NORTHLAKE — Right now, there are more pecan trees than people at developer Hillwood Communities’ new Denton County home community.
But come back early next year to the 1,200-acre Pecan Square project, off Interstate 35W, and dozens of houses will dot the rural landscape. More than 3,000 homes are eventually planned on the former horse farm Hillwood bought in 2017 in Northlake, a town 30 miles north of downtown Fort Worth that now has only about 3,000 residents.
Pecan Square is next door to Hillwood’s hugely successful Harvest development, which opened in 2013.
The developer hopes a combination of new designs and technology will draw buyers to Pecan Square, its fourth major residential development in the I-35W corridor.
“Our first homes have just started,” said Tom Woliver, Hillwood’s director of planning and design. “By the end of the year, the first people should be living here.”
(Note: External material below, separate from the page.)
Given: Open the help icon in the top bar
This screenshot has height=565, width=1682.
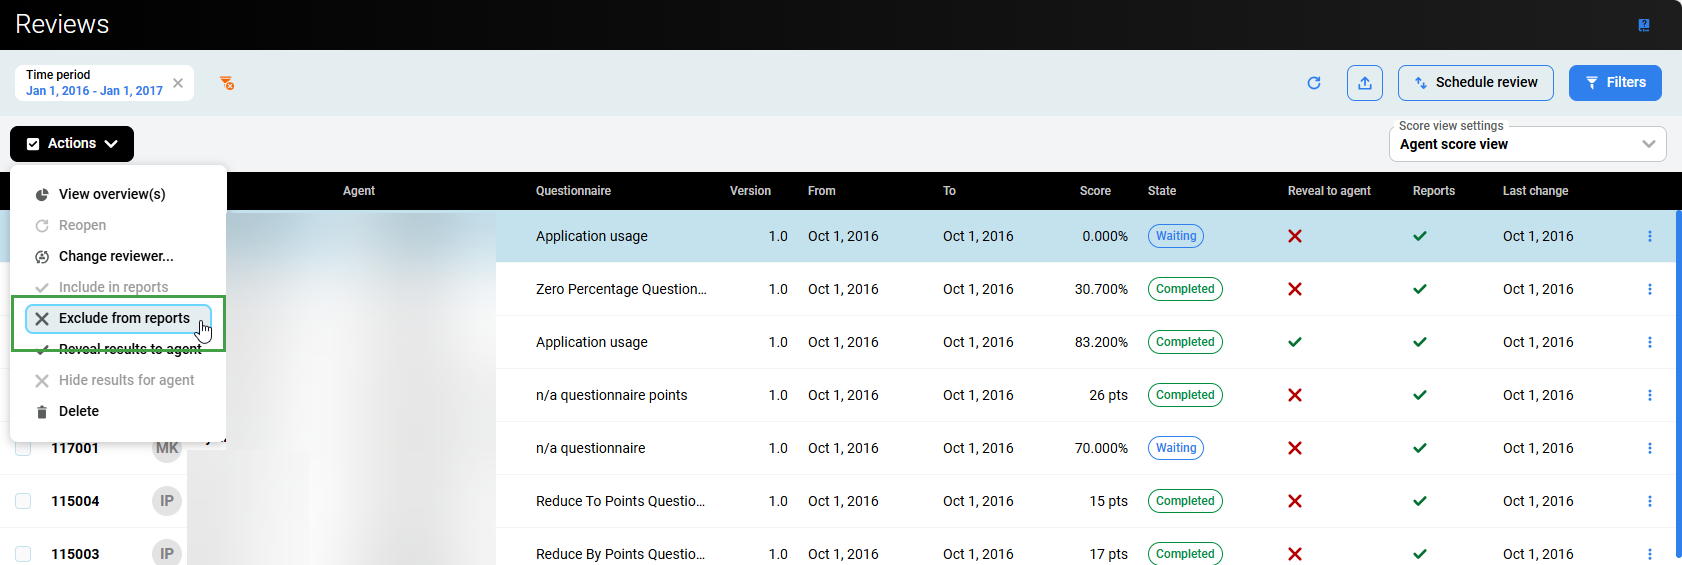Looking at the screenshot, I should pyautogui.click(x=1643, y=25).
The first phase includes 675 houses to be constructed by 10 builders: Plantation Homes, Ashton Woods, Perry Homes, Highland Homes, David Weekley, Drees Custom Homes, CB Jeni, Pulte, Toll Brothers and D.R. Horton.
Houses will start at just under $250,000.
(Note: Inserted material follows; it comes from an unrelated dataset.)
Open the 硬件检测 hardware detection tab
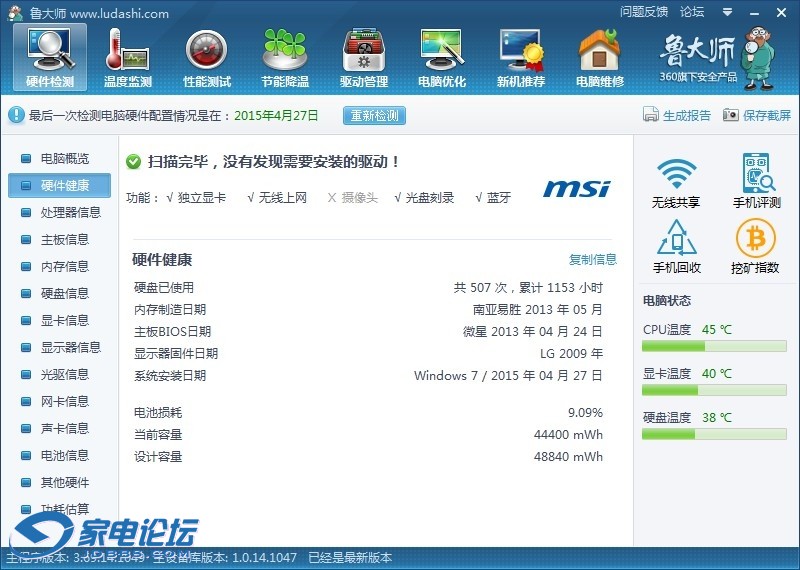800x570 pixels. 49,58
“Our sweet spot will be $250,000 to $500,000,” Woliver said. “We also are building at the top end, too, because you can’t ignore that segment.”
The entry to Pecan Square off FM407 has a grand allée of trees down the center of a boulevard.
“One of the unique things of the property is the previous owner had 200 pecan trees,” Woliver said. “We designed our entire development plan around it. When you drive up, it’s a very dramatic approach.”
At the end of that broad drive is a community center that will include meeting space, swimming pools and other amenities for the residents.
When Hillwood bought the former Woodhill Farm, a big white stable building sat there, which the developer hoped to repurpose. Unfortunately, Woliver said, it was too dilapidated.
“It was the icon out here. You could see it for miles,” he said. “But when you drove up to it, it was just a metal building that you couldn’t structurally use. It was great for horses, but you couldn’t occupy it. We had to raze it, but we have built an interpretation of it.”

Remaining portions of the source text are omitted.